Taken in the aggregate, the total sum of money spent on
abortions--although wholly intrastate--might exert substantial effects on
the national economy. Stated differently, the national economy might
experience some substantial effects--i.e. might be substantially
affected--if all the money that is today spent on abortion services were
instead spent on something else, or not spent at all. I take it that
this is all that is required to support the federal regulation of wholly
intrastate commercial activity, even after Morrison and Lopez.

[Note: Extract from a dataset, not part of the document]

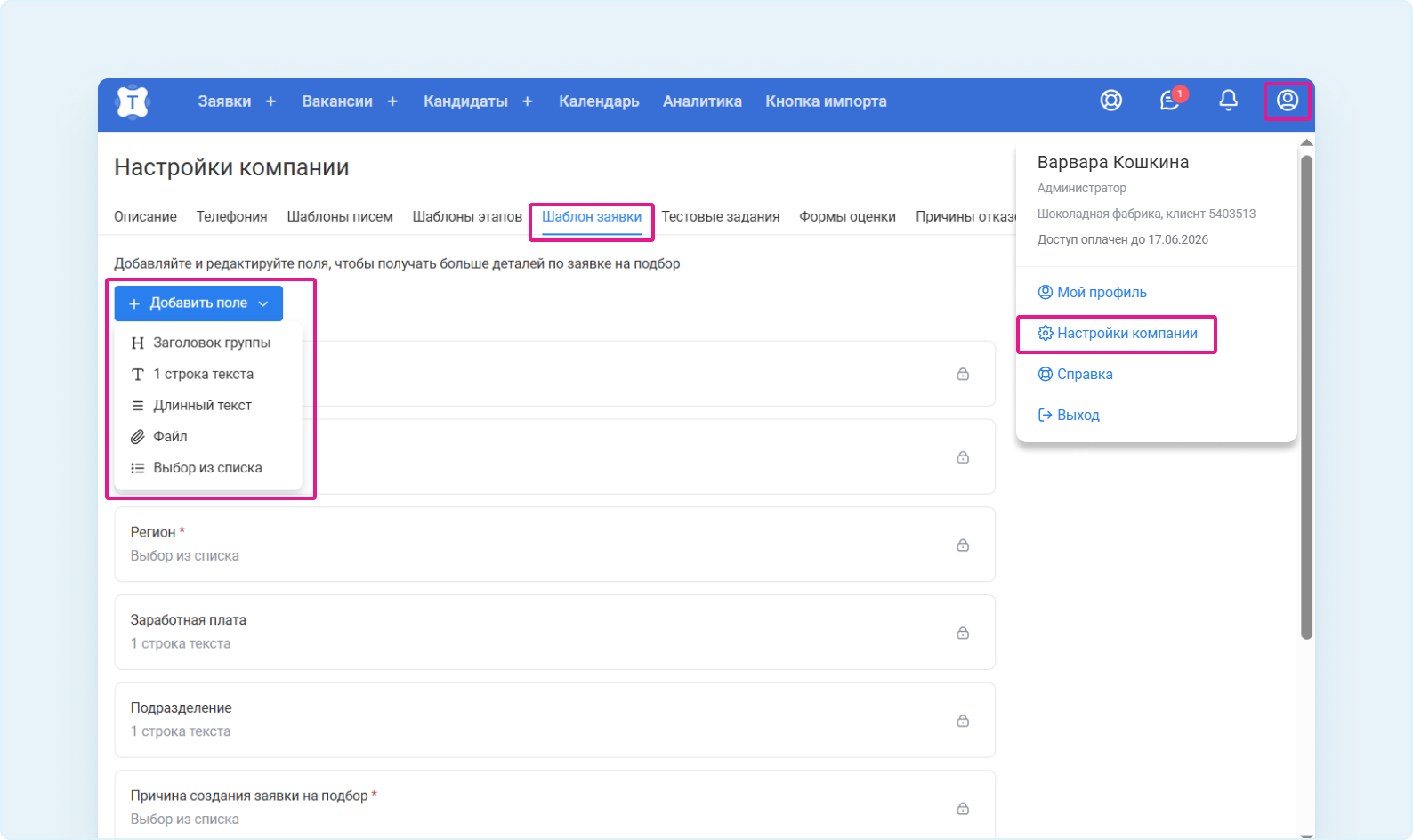1413x840 pixels.
Task: Open the support lifebuoy icon in header
Action: point(1110,101)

Moreover, any legislation that regulates the channels and
instrumentalities of interstate commerce by prohibiting, for example, the
crossing of state lines to obtain an abortion commercially (i.e. for
money) would presumably be sustainable against a Commerce Clause attack
based on doctrine that dates back to Champion v. Ames.
Glenn Reynolds wrote:
> Having been drawn out of lurker status, I'd like to ask if others on
> the list agree with me that Congressional legislation regulating
> abortion probably falls outside Congress' enumerated powers?
>
> I think that in light of Lopez and Morrison, it is difficult to see
> regulation of abortion as a legitimate exercise of the commerce
> power. I also rather doubt that, these days, it can be seen as a
> legitimate exercise of Congress' Fourteenth Amendment Section 5
> power.
>
> I said this in a letter to the Times a couple of years ago, and got a
> call from Rep. Canady's legislative assistant, who informed me that
> the then-proposed Partial Birth Abortion bill met the Lopez test
> because it only regulated abortions "in interstate commerce."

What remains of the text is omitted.